**** DATA PROVIDED

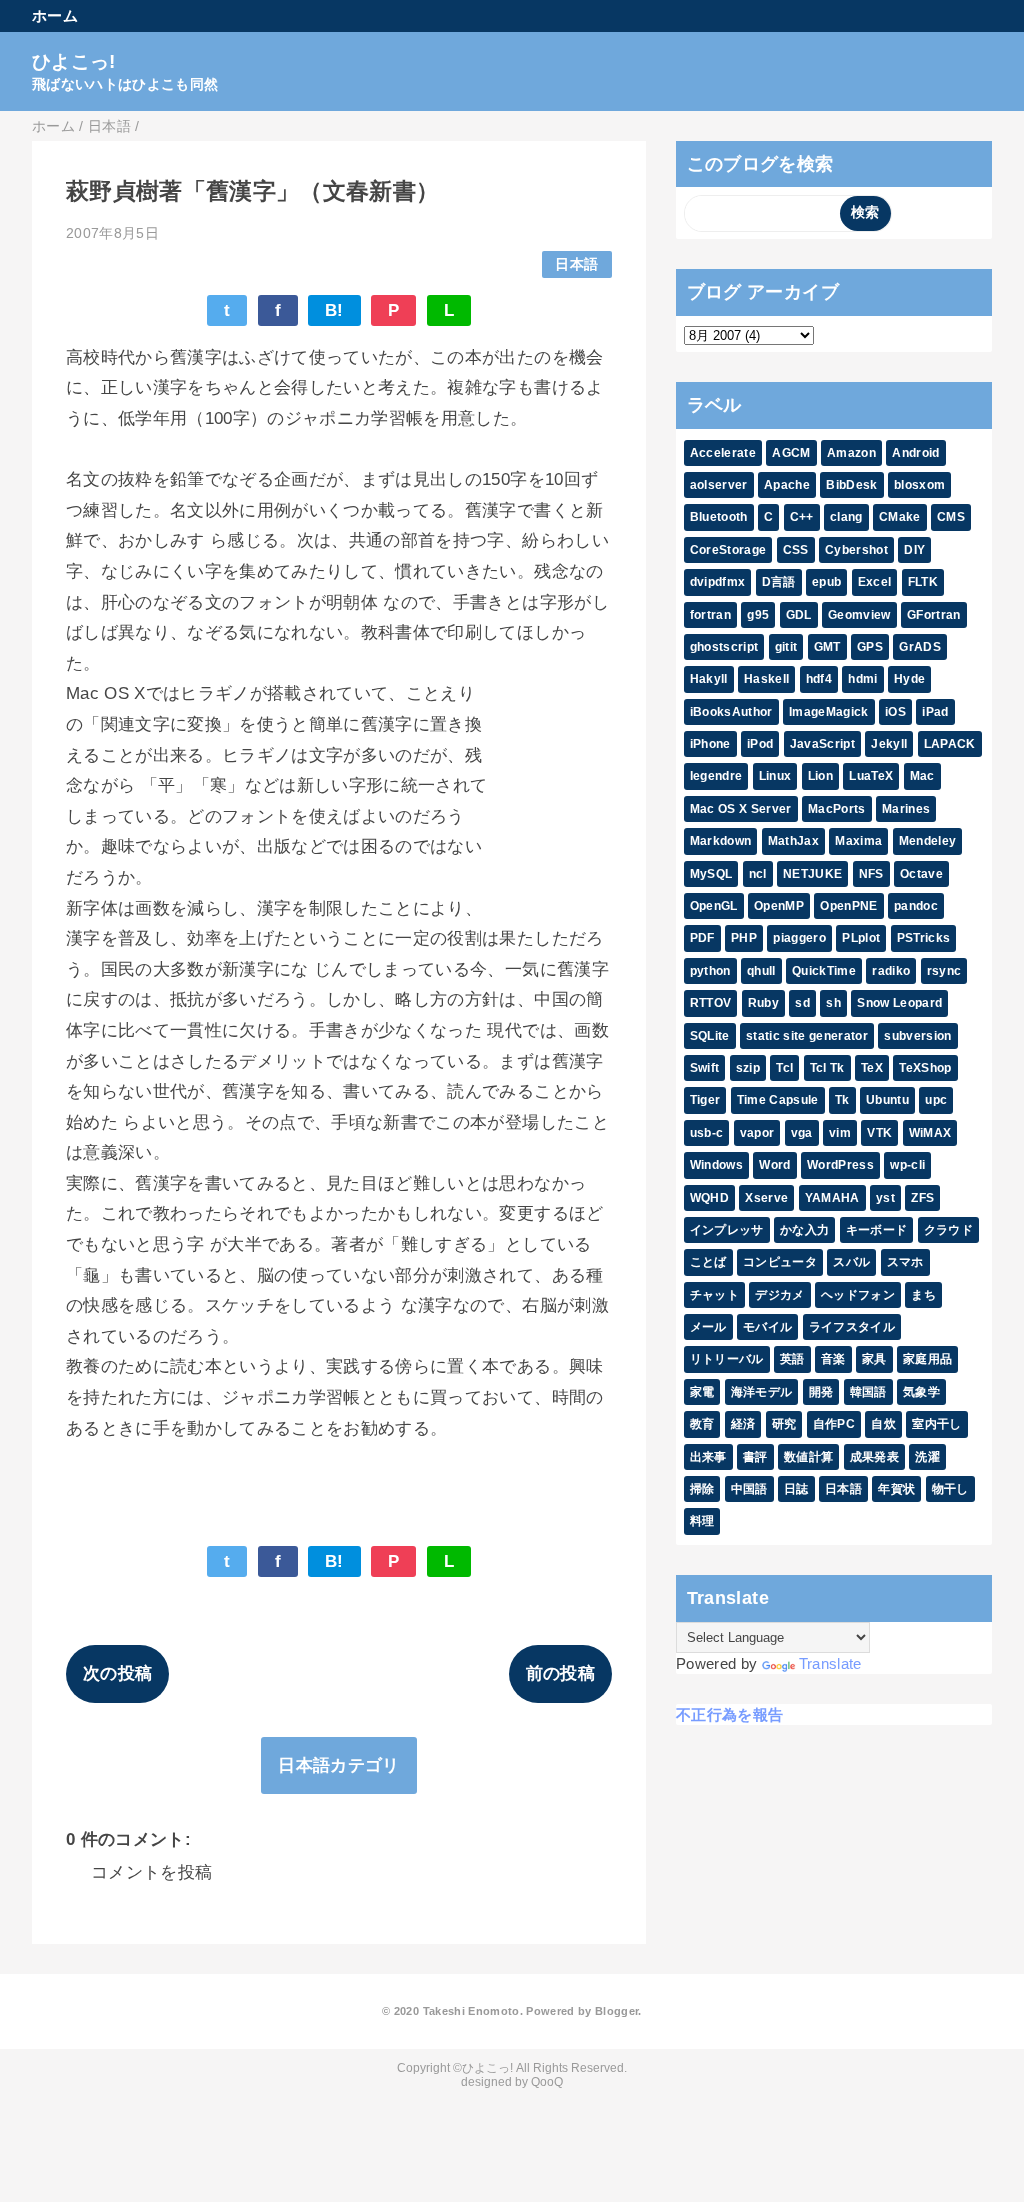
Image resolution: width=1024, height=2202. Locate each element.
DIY (914, 550)
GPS (870, 647)
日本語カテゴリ (338, 1765)
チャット (714, 1295)
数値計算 (808, 1457)
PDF (702, 938)
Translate (830, 1663)
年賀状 (896, 1489)
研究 (784, 1424)
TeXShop (925, 1068)
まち (923, 1295)
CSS (796, 550)
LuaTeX (871, 776)
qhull (761, 971)
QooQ (547, 2082)
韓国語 (868, 1392)
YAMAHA (832, 1198)
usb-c (707, 1133)
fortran (710, 615)
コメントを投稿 (151, 1872)
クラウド (948, 1230)
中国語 (749, 1489)
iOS (895, 712)
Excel (875, 582)
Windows (716, 1165)
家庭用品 (927, 1359)
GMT (827, 647)
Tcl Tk (827, 1068)
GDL (799, 615)
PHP (744, 938)
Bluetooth (719, 517)
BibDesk (851, 485)
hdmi (862, 679)
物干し (950, 1489)
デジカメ (779, 1295)
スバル (851, 1262)
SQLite (710, 1036)
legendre (716, 776)
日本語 (576, 264)
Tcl (784, 1068)
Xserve (766, 1198)
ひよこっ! (74, 61)
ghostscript (724, 647)
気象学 (921, 1392)
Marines (906, 809)
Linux (775, 776)
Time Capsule (778, 1100)
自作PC (834, 1424)
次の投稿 (117, 1673)
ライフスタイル (852, 1327)
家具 (874, 1359)
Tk (842, 1100)
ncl (758, 874)
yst (885, 1198)
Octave (921, 874)
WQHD (709, 1198)
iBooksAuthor (731, 712)
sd (802, 1003)
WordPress (840, 1165)
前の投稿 (560, 1673)
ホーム (55, 15)
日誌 (796, 1489)
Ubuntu (887, 1100)
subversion (917, 1036)
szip (748, 1068)
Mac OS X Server (741, 809)
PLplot (861, 938)
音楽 (833, 1359)
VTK (879, 1133)
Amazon (851, 453)
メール (708, 1327)
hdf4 (819, 679)
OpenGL (714, 906)
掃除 (702, 1489)
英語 (792, 1359)
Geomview (859, 615)
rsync (944, 971)
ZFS (922, 1198)
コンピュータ (780, 1262)
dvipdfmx (718, 582)
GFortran (934, 615)
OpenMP (779, 906)
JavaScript (822, 744)
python (710, 971)
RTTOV (711, 1003)
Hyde (909, 679)
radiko (891, 971)
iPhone (710, 744)
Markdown (721, 841)
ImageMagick (829, 712)
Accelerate (723, 453)
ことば (708, 1262)
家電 (702, 1392)
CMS (951, 517)
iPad (935, 712)
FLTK (923, 582)
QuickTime (824, 971)
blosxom (919, 485)
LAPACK (950, 744)
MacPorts (837, 809)
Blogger (616, 2011)
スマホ (905, 1262)
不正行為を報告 (729, 1714)
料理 (702, 1521)
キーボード (877, 1230)
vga (802, 1133)
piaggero (799, 938)
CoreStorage (728, 550)
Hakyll (709, 679)
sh (833, 1003)
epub (826, 582)
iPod (760, 744)
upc (936, 1100)
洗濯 (927, 1457)
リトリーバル (727, 1359)
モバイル (767, 1327)
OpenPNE (848, 906)
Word (774, 1165)
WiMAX (930, 1133)
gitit (786, 647)
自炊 (883, 1424)
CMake (900, 517)
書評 (755, 1457)
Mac (922, 776)
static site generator (807, 1036)
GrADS (920, 647)
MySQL (711, 874)
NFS (871, 874)
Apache (787, 485)
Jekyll (889, 744)
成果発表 (874, 1457)
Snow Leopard (899, 1003)
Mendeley (928, 841)
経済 (743, 1424)
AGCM (791, 453)
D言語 (779, 582)
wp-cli (907, 1165)
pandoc (916, 906)
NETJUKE (812, 874)
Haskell (766, 679)
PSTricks (924, 938)
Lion (820, 776)
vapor (757, 1133)
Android (915, 453)
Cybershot (856, 550)
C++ (802, 517)
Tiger (705, 1100)
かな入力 (804, 1230)
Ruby (763, 1003)
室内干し (936, 1424)
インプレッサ (727, 1230)
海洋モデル (762, 1392)
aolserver (719, 485)
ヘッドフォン (858, 1295)
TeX (872, 1068)
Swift (705, 1068)
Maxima (858, 841)
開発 (821, 1392)
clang (846, 517)
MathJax (793, 841)
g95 (758, 615)
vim (840, 1133)
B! (334, 310)
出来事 (708, 1457)
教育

********

### DIRECTIONS
Leaving the images out, return every record exactly.

### OUTPUT
Image resolution: width=1024, height=2202. Locate each element.
DIY (914, 550)
GPS (870, 647)
日本語カテゴリ (338, 1765)
チャット (714, 1295)
数値計算 (808, 1457)
PDF (702, 938)
Translate (830, 1663)
年賀状 (896, 1489)
研究 (784, 1424)
TeXShop (925, 1068)
まち (923, 1295)
CSS (796, 550)
LuaTeX (871, 776)
qhull (761, 971)
QooQ (547, 2082)
韓国語 (868, 1392)
YAMAHA (832, 1198)
usb-c (707, 1133)
fortran (710, 615)
コメントを投稿 (151, 1872)
クラウド (948, 1230)
中国語 (749, 1489)
iOS (895, 712)
Excel (875, 582)
Windows (716, 1165)
家庭用品 (927, 1359)
GMT (827, 647)
Tcl Tk (827, 1068)
GDL (799, 615)
PHP (744, 938)
Bluetooth (719, 517)
BibDesk (851, 485)
hdmi (862, 679)
物干し (950, 1489)
デジカメ (779, 1295)
スバル (851, 1262)
SQLite (710, 1036)
legendre (716, 776)
日本語 (576, 264)
Tcl (784, 1068)
Xserve (766, 1198)
ひよこっ! (74, 61)
ghostscript (724, 647)
気象学 (921, 1392)
Marines (906, 809)
Linux (775, 776)
Time Capsule (778, 1100)
自作PC (834, 1424)
次の投稿 (117, 1673)
ライフスタイル (852, 1327)
家具 (874, 1359)
Tk (842, 1100)
ncl (758, 874)
yst (885, 1198)
Octave (921, 874)
WQHD (709, 1198)
iBooksAuthor (731, 712)
sd (802, 1003)
WordPress (840, 1165)
前の投稿 (560, 1673)
ホーム (55, 15)
日誌 (796, 1489)
Ubuntu (887, 1100)
subversion (917, 1036)
szip (748, 1068)
Mac OS X Server (741, 809)
PLplot (861, 938)
音楽 (833, 1359)
VTK (879, 1133)
Amazon (851, 453)
メール (708, 1327)
hdf4 (819, 679)
OpenGL (714, 906)
掃除 (702, 1489)
英語 (792, 1359)
Geomview (859, 615)
rsync (944, 971)
ZFS (922, 1198)
コンピュータ (780, 1262)
dvipdfmx (718, 582)
GFortran (934, 615)
OpenMP (779, 906)
JavaScript (822, 744)
python (710, 971)
RTTOV (711, 1003)
Hyde (909, 679)
radiko (891, 971)
iPhone (710, 744)
Markdown (721, 841)
ImageMagick (829, 712)
Accelerate (723, 453)
ことば (708, 1262)
家電 (702, 1392)
CMS (951, 517)
iPad (935, 712)
FLTK (923, 582)
QuickTime (824, 971)
blosxom (919, 485)
LAPACK (950, 744)
MacPorts (837, 809)
Blogger (616, 2011)
スマホ (905, 1262)
不正行為を報告 (729, 1714)
料理 (702, 1521)
キーボード (877, 1230)
vga (802, 1133)
piaggero (799, 938)
CoreStorage (728, 550)
Hakyll (709, 679)
sh (833, 1003)
epub (826, 582)
iPod (760, 744)
upc (936, 1100)
洗濯 (927, 1457)
リトリーバル (727, 1359)
モバイル (767, 1327)
OpenPNE (848, 906)
Word (774, 1165)
WiMAX (930, 1133)
gitit (786, 647)
自炊 (883, 1424)
CMake (900, 517)
書評 (755, 1457)
Mac (922, 776)
static site generator (807, 1036)
GrADS (920, 647)
MySQL (711, 874)
NFS (871, 874)
Apache (787, 485)
Jekyll (889, 744)
成果発表 (874, 1457)
Snow Leopard (899, 1003)
Mendeley (928, 841)
経済 (743, 1424)
AGCM (791, 453)
D言語 (779, 582)
wp-cli (907, 1165)
pandoc (916, 906)
NETJUKE (812, 874)
Haskell (766, 679)
PSTricks (924, 938)
Lion (820, 776)
vapor (757, 1133)
Android (915, 453)
Cybershot (856, 550)
C++ (802, 517)
Tiger (705, 1100)
かな入力 (804, 1230)
Ruby (763, 1003)
室内干し (936, 1424)
インプレッサ (727, 1230)
海洋モデル (762, 1392)
aolserver (719, 485)
ヘッドフォン (858, 1295)
TeX (872, 1068)
Swift (705, 1068)
Maxima (858, 841)
開発 (821, 1392)
clang (846, 517)
MathJax (793, 841)
g95 (758, 615)
vim (840, 1133)
B! (334, 310)
出来事 (708, 1457)
教育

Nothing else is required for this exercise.